About The Position

We have an opening for a Postdoctoral Researcher in Deep Learning for Earth System Modeling who will conduct cutting edge research at the intersection of deep learning, atmospheric science, and statistical methods to advance the evaluation and testing of AI-based Earth System models. In this position, you will be responsible for operationalizing to AI-based weather and climate models and rigorously evaluating their performance against observations and traditional models. You will collaborate with a multidisciplinary team of experts in machine learning, atmospheric science, Earth System modelling, and model performance assessment. This position is in the Climate Sensitivity and Impacts Group within the Atmospheric, Earth, and Energy Division.
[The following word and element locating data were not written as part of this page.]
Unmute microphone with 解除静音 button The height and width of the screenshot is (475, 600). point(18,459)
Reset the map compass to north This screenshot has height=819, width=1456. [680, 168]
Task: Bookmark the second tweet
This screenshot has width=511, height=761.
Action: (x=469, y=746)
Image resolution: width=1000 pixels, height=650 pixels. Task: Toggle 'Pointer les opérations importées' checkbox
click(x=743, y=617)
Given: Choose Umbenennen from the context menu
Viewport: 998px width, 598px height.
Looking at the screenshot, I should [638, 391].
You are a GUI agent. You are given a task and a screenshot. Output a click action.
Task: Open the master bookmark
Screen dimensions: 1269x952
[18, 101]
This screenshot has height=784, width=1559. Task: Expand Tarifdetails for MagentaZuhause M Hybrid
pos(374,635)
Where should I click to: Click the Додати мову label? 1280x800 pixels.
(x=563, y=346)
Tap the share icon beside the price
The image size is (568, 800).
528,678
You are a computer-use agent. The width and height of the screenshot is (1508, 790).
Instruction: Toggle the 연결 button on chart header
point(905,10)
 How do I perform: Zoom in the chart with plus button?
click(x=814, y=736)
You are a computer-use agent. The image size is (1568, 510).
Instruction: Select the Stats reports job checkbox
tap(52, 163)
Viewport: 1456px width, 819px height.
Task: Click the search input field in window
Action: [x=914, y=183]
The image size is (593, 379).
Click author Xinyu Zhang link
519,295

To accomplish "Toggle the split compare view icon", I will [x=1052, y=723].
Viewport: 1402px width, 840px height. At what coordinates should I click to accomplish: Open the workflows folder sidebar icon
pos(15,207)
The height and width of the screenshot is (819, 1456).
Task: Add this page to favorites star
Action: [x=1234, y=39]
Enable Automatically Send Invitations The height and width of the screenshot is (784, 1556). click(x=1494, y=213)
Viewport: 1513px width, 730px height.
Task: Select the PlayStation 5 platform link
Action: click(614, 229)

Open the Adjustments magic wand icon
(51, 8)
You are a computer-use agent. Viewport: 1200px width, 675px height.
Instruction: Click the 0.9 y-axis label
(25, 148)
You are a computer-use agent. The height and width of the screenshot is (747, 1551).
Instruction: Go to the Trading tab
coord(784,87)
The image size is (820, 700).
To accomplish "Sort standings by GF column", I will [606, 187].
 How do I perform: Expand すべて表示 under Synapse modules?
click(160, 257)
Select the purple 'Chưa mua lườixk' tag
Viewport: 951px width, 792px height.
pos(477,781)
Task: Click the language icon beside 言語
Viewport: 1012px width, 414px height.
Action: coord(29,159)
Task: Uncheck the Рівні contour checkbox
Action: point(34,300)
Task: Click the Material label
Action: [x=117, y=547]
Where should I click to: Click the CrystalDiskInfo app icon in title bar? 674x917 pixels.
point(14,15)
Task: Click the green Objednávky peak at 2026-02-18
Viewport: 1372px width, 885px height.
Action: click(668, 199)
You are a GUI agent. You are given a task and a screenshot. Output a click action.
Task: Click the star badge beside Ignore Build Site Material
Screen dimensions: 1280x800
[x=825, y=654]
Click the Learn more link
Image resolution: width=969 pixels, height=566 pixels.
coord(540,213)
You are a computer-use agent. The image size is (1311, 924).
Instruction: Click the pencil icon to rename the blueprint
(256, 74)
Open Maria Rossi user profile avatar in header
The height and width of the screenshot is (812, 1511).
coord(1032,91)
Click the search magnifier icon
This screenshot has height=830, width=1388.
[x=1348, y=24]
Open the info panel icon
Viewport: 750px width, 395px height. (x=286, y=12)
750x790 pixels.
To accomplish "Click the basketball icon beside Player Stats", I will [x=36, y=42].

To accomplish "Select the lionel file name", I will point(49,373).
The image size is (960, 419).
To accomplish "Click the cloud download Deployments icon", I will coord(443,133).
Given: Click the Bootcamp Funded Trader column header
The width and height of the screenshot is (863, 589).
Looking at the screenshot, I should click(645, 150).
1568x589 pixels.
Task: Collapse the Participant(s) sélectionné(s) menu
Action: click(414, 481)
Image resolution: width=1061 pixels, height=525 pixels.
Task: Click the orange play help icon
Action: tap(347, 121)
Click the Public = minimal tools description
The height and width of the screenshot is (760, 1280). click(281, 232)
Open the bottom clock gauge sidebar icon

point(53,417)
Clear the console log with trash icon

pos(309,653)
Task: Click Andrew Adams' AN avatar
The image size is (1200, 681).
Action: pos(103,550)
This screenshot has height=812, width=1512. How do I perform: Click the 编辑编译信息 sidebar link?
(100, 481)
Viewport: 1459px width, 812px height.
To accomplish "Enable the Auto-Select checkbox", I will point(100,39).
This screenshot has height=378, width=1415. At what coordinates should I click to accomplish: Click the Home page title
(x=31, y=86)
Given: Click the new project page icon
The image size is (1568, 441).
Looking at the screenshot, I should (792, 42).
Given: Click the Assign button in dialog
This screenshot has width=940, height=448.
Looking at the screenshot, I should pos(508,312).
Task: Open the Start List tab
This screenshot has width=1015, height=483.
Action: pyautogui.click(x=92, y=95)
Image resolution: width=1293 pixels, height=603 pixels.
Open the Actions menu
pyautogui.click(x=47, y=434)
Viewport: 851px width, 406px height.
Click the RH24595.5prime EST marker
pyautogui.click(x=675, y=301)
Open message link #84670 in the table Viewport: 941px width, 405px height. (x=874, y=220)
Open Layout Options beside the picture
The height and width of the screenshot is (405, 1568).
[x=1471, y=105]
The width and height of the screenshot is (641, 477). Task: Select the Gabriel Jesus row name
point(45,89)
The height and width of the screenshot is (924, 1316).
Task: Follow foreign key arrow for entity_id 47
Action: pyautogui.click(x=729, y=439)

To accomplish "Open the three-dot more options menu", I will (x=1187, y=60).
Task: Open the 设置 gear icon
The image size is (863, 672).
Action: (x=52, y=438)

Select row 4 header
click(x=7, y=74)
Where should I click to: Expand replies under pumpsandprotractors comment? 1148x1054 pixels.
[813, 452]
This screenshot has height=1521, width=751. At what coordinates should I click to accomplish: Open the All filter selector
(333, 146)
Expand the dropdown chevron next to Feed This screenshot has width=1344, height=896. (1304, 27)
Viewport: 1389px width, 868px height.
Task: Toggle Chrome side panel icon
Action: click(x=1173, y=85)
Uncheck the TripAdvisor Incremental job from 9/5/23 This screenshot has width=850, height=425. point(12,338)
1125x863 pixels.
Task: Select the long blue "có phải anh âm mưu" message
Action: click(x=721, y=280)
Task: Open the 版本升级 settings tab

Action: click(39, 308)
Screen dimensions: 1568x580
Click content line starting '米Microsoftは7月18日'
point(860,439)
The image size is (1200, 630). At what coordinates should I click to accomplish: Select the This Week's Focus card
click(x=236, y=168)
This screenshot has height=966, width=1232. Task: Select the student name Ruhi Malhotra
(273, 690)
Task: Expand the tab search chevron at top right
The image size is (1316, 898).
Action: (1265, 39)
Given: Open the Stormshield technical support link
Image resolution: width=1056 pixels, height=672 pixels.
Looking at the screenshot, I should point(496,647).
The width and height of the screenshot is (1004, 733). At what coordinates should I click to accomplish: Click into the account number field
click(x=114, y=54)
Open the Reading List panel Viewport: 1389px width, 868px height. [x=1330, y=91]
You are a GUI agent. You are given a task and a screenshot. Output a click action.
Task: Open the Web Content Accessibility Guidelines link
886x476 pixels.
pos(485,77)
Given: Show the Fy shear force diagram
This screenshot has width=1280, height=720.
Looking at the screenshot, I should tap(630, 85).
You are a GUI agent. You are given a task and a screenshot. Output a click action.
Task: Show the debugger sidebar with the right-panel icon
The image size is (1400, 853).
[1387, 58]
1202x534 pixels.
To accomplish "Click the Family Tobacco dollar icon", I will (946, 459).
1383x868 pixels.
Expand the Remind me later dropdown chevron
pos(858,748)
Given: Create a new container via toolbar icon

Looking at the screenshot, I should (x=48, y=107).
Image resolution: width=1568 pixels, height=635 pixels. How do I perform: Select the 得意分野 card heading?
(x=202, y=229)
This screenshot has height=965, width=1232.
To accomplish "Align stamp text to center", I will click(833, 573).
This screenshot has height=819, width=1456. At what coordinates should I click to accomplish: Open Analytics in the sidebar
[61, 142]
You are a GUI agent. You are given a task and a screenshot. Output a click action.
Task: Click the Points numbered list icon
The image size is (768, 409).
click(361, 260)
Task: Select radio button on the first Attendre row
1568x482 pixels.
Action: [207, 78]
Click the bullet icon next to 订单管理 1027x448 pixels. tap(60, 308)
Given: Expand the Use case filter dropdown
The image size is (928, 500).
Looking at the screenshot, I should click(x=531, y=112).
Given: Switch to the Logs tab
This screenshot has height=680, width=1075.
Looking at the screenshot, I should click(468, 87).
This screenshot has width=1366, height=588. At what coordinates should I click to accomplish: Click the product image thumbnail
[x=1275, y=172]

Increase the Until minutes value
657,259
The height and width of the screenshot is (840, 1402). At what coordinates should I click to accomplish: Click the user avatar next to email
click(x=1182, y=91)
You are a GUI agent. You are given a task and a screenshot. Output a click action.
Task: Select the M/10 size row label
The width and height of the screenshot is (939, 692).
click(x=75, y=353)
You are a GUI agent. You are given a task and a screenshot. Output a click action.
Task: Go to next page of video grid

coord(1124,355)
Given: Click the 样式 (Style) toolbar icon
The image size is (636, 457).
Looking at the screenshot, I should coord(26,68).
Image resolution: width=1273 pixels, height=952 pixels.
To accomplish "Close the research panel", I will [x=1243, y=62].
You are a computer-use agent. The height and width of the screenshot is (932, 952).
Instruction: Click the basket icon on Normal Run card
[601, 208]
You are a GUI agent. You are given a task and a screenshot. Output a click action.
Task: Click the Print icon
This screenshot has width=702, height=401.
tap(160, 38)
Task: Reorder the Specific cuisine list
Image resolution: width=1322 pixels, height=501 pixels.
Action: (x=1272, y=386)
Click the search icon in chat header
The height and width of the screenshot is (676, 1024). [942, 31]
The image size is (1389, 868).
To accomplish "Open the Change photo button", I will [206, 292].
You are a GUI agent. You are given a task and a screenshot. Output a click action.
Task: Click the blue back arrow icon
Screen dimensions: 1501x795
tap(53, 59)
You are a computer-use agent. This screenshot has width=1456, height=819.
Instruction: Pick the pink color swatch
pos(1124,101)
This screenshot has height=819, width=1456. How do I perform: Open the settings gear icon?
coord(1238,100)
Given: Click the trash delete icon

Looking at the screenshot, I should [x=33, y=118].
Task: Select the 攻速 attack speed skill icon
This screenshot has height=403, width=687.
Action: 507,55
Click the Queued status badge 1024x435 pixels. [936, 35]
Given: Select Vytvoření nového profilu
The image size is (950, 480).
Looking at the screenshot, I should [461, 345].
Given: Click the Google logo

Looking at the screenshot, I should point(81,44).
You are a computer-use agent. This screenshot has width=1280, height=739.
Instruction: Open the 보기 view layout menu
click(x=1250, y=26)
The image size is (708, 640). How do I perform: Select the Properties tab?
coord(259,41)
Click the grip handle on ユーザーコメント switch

Note: This is a two-year Postdoctoral appointment with the possibility of extension to a maximum of three years.

Requirements

  • PhD in Atmospheric Science, Data Science, or related field.
  • Experience conducting research in atmospheric science or closely related fields.
  • Ability to manipulate and analyze large, and complex ESM output datasets, such as those collected in the Coupled Model Intercomparison Project.
  • Proficient programming skills using Python and demonstrated experience with deep learning frameworks (e.g., PyTorch, TensorFlow).
  • Experience using high-performance computing environments.
  • Proficient verbal and written communication skills as evidenced by peer reviewed publications and presentations.
  • Ability to work independently as well as effectively in a collaborative, multidisciplinary team environment.
  • Ability to travel as required.

Nice To Haves

  • Experience developing and applying advanced statistical algorithms or machine learning models for one or more of the following applications: weather forecasting, subseasonal-to-seasonal (S2S) prediction, storyline analysis, nudging, green function, or dynamical adjustment.
  • Familiarity with the analysis of weather extremes, variability across time scales, or the impact of extreme events on infrastructure, natural, or human systems.
  • Experience with one AI-based weather prediction model, for example, NeuralGCM, ACE2, GenCast, WeatherNext 2, is a plus.

Responsibilities

  • Conduct research on the ability of Deep Learning Earth System Models (DL-ESMs) to accelerate Earth System science.
  • Apply a set of standard metrics based on DL-ESM outputs, and design, develop and carry out innovative advanced experiments (e.g., storyline analyses, or implementing nudging methods) to evaluate the trustworthiness of DL-ESMs against conventional ESMs and observational datasets.
  • Engage and actively contribute to the international initiative AI-MIP, an effort to define a standard set of experiments for evaluating and benchmarking state-of-the-art DL-ESMs.
  • Pursue independent research and work closely with colleagues in a multidisciplinary team environment to advance research goals.
  • Prepare comprehensive documentations of findings to guide future users.
  • Publish research results in peer-reviewed scientific or technical journals and present results at external conferences and seminars.
  • Travel as required to coordinate research with collaborators or participate in relevant hackathons.
  • Perform other duties as assigned.

Benefits

  • Flexible Benefits Package
  • 401(k)
  • Relocation Assistance
  • Education Reimbursement Program
  • Flexible schedules (depending on project needs)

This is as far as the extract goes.